Delete multiple tokens and optionally resize. Tokens to delete can be capcoded encoded or not, it will look for both. Enter `size` 0 to not resize. Modifying a vocabulary does not change existing token IDs.

func (*Vocab) Denormalize

func (vocab *Vocab) Denormalize(b []byte) []byte

Decodes capcode from the bytes.

func (*Vocab) Deserialize

func (vocab *Vocab) Deserialize(data []byte, encodingLength uint8) (tokens []uint32)

func (*Vocab) DisableUnkToken

func (vocab *Vocab) DisableUnkToken()

Disables the UNK token. Without an UNK token, a character that has no token to represent it will be ignored.

func (*Vocab) EnableUnkToken

func (vocab *Vocab) EnableUnkToken() bool

Enables the UNK token. Returns true if successful, returns false if an UNK token is not applicable to this vocabulary (all bytes have tokens). If enabled, UNK token will be inserted for every character for which there is no token. You can resize after this if you want to keep the vocabulary sized as it was before, otherwise it will be 1 larger.

func (*Vocab) ExportYAML

func (vocab *Vocab) ExportYAML(writer io.Writer, orderByScore bool)

Exports the vocabulary to a human-readable YAML file. It writes to an io.Writer. You can import from YAML with NewVocabFromYAML().

func (*Vocab) HasUnk

func (vocab *Vocab) HasUnk() bool

Returns true if the vocabulary is using the UNK token. If used, the UNK token ID is used whenever a character being tokenized doesn't exist in the vocabulary.

func (*Vocab) HighestTokenID

func (vocab *Vocab) HighestTokenID() int

Returns the value of the highest token ID.

func (*Vocab) IdToToken

func (vocab *Vocab) IdToToken(id uint32) []byte

Returns the encoded token for the token ID, or nil if it does not exist.

func (*Vocab) Len

func (vocab *Vocab) Len() int

Returns number of tokens in the vocabulary, inluding UNK token if it is used.

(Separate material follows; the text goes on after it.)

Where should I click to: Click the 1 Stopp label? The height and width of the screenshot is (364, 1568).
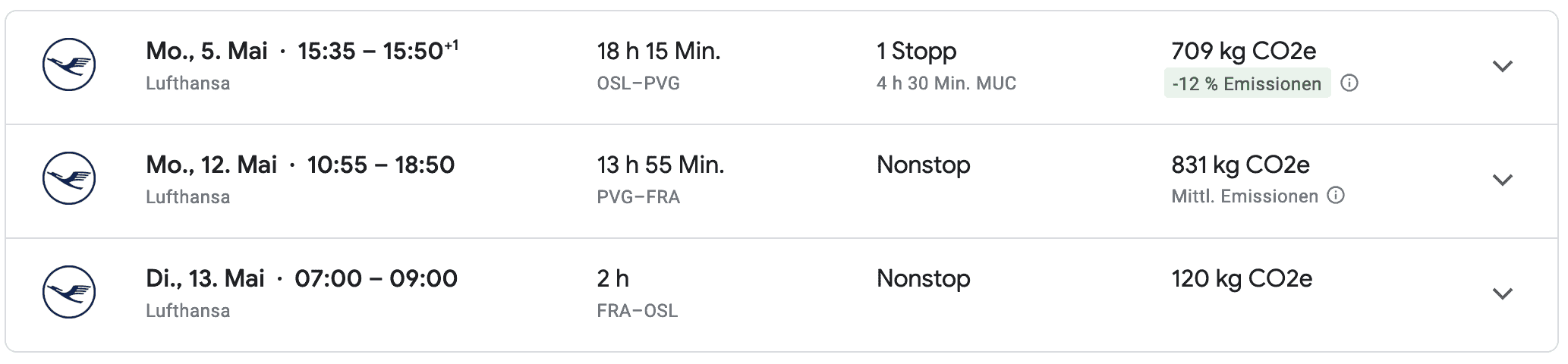pos(916,51)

func (*Vocab) MaxTokenLength

func (vocab *Vocab) MaxTokenLength() int

The length of the longest (encoded) token in the vocabulary. This can be lower than that chosen during training if none of the longer tokens were chosen.

func (*Vocab) Mode

func (vocab *Vocab) Mode() uint8

The original filter for training the vocabulary. 0 = unfiltered, 1 = clean, 2 = balanced, 3 = consistent, 4 = strict, 5 = not trained with trainvocab.

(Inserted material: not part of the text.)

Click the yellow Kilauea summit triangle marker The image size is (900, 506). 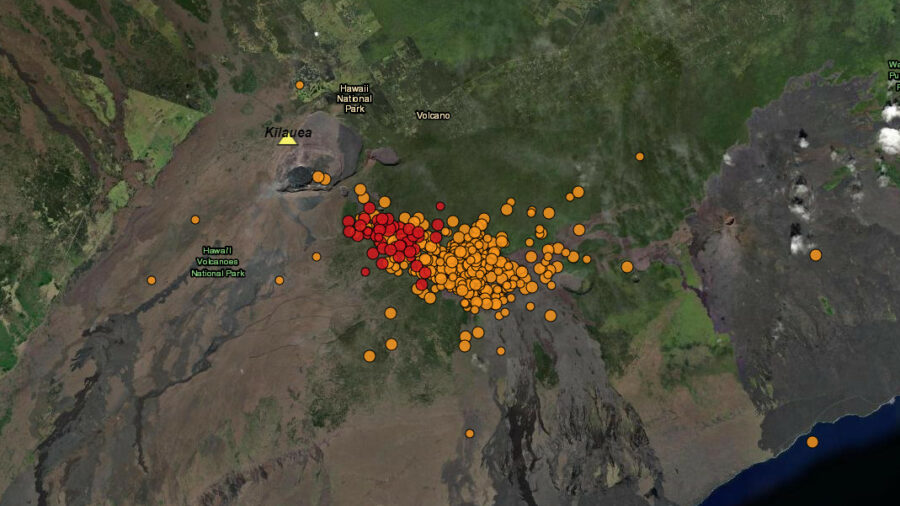288,139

func (*Vocab) ModifyVocabulary

func (vocab *Vocab) ModifyVocabulary(addTokens [][]byte, specialTokens [][]byte, deleteTokens [][]byte, size int, resetTokenIds bool)

Add regular & special tokens, delete tokens and resize, all in one. Modifying a vocabulary does not change existing token IDs. Pass resetTokenIds = true to ensure there are no gaps in the token IDs.

func (*Vocab) ModifyVocabularyFromYAML

func (vocab *Vocab) ModifyVocabularyFromYAML(yml []byte, size int, resetTokenIds bool)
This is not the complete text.